┌──

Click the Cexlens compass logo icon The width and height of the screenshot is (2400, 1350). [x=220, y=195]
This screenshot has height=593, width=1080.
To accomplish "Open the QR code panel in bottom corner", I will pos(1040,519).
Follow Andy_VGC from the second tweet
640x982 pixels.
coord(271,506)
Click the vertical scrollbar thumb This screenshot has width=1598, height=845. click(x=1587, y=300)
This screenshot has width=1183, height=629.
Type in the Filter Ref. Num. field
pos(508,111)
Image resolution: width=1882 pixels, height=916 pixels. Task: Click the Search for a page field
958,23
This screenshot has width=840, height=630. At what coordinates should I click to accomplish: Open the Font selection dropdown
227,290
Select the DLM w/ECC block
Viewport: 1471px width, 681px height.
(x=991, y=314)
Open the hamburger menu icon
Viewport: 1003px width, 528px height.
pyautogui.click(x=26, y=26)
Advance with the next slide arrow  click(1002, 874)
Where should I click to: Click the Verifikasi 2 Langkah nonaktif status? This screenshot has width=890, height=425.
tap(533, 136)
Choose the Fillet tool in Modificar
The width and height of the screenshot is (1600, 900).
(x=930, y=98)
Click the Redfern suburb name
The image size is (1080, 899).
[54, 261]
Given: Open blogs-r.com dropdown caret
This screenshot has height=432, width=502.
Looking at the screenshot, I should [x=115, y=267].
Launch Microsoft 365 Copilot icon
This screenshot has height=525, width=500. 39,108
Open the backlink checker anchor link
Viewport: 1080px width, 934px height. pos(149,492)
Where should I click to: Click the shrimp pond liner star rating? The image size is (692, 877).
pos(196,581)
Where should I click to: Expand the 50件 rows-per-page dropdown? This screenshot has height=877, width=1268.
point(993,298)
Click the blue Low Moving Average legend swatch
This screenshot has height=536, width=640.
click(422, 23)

└──

WHAT THE TASK REQUIRES: Without any alteration, repeat the entire listing.

SOLVED EXERCISE:
Click the Cexlens compass logo icon The width and height of the screenshot is (2400, 1350). [x=220, y=195]
This screenshot has height=593, width=1080.
To accomplish "Open the QR code panel in bottom corner", I will pos(1040,519).
Follow Andy_VGC from the second tweet
640x982 pixels.
coord(271,506)
Click the vertical scrollbar thumb This screenshot has width=1598, height=845. click(x=1587, y=300)
This screenshot has width=1183, height=629.
Type in the Filter Ref. Num. field
pos(508,111)
Image resolution: width=1882 pixels, height=916 pixels. Task: Click the Search for a page field
958,23
This screenshot has width=840, height=630. At what coordinates should I click to accomplish: Open the Font selection dropdown
227,290
Select the DLM w/ECC block
Viewport: 1471px width, 681px height.
(x=991, y=314)
Open the hamburger menu icon
Viewport: 1003px width, 528px height.
pyautogui.click(x=26, y=26)
Advance with the next slide arrow  click(1002, 874)
Where should I click to: Click the Verifikasi 2 Langkah nonaktif status? This screenshot has width=890, height=425.
tap(533, 136)
Choose the Fillet tool in Modificar
The width and height of the screenshot is (1600, 900).
(x=930, y=98)
Click the Redfern suburb name
The image size is (1080, 899).
[54, 261]
Given: Open blogs-r.com dropdown caret
This screenshot has height=432, width=502.
Looking at the screenshot, I should [x=115, y=267].
Launch Microsoft 365 Copilot icon
This screenshot has height=525, width=500. 39,108
Open the backlink checker anchor link
Viewport: 1080px width, 934px height. pos(149,492)
Where should I click to: Click the shrimp pond liner star rating? The image size is (692, 877).
pos(196,581)
Where should I click to: Expand the 50件 rows-per-page dropdown? This screenshot has height=877, width=1268.
point(993,298)
Click the blue Low Moving Average legend swatch
This screenshot has height=536, width=640.
click(422, 23)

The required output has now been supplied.